As you read and engage with the information in this chapter, reflect on the following two case studies and apply the information. At the end of this chapter we will revisit and apply your new knowledge and understanding to initiate practices that can address the needs of these and other students

Case Study 1. Aaliyah

Aaliyah, a bright, loquacious student, began her 11th grade school year recovering from the shock of her brother’s murder. The tragedy happened a week before the first day of school, and once she stepped in the building her teachers immediately noticed a change in her behavior. In her AP English Language class, she was no longer able to focus; instead she vacillated between intense fatigue and explosive outbursts at her teachers and fellow students. Though Aaliyah has always been an outspoken student, standing up for herself and others, her advocacy has taken on a more combative tone. In speaking with her, Aaliyah noted that her brother was not the first person she has known to be killed.
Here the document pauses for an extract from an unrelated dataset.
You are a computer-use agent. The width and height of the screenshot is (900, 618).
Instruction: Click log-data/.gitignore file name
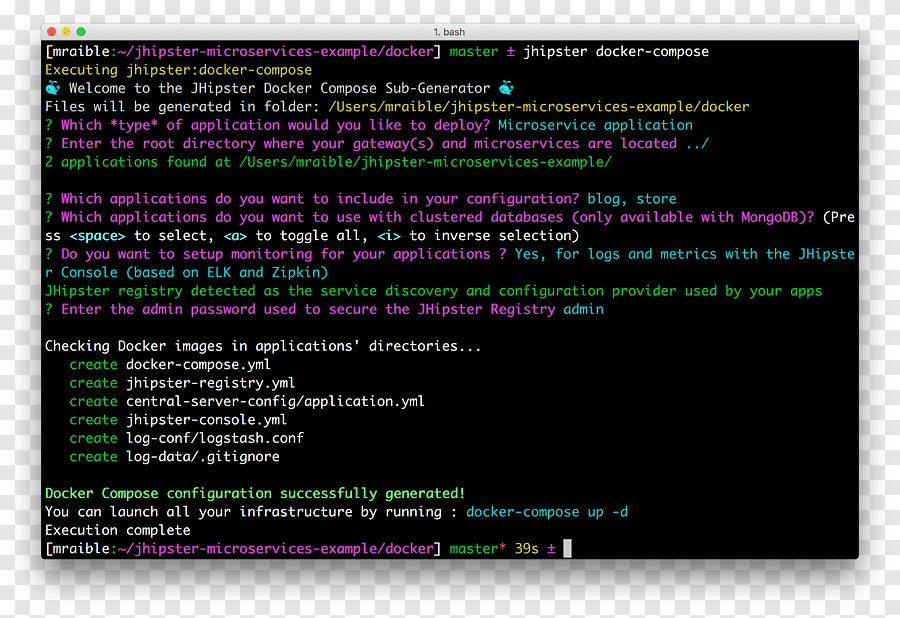point(203,457)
Aaliyah lives in the city’s poorest zip code. In her neighborhood, there is a lack of access to fresh food, few city sponsored resources, and violence is often in the background. Skirmishes are settled through physical or gun violence, and at times, individuals are injured or killed in the crosshairs. While some of the issues that plague the community spill over to the school she attends, it is her safe haven. She is able to feel her full range of emotions at school, and after the loss of her brother, the teachers, counselors, and administration see it all.

Case Study 2. Natalia

Natalia, a freshman, has had a rough couple of months after the winter break. Though her standardized test scores show that she is bright, she has never shown an interest in the daily grind of school. She does, however, show up to school daily, but is often caught skipping class in the hallways. She is known, both in the school building and in the neighborhood, as the girl you can go to get your hair or nails done, or to access illicit drugs.

Over the past month or so, Natalia’s attendance began to decline. On a day that she is back in the building, Natalia discloses that she has been kicked out of her home, and that this is a yearly occurrence. Her mother has allowed a new partner into the house who has made it clear that Natalia is not welcome. When asked where she is currently living, she states that she has spent a few nights with friends before moving on to another friend’s house. Her demeanor has changed from being boisterous to sullen and withdrawn. Before leaving your office, she also mentions that she thinks she is pregnant, but is not sure.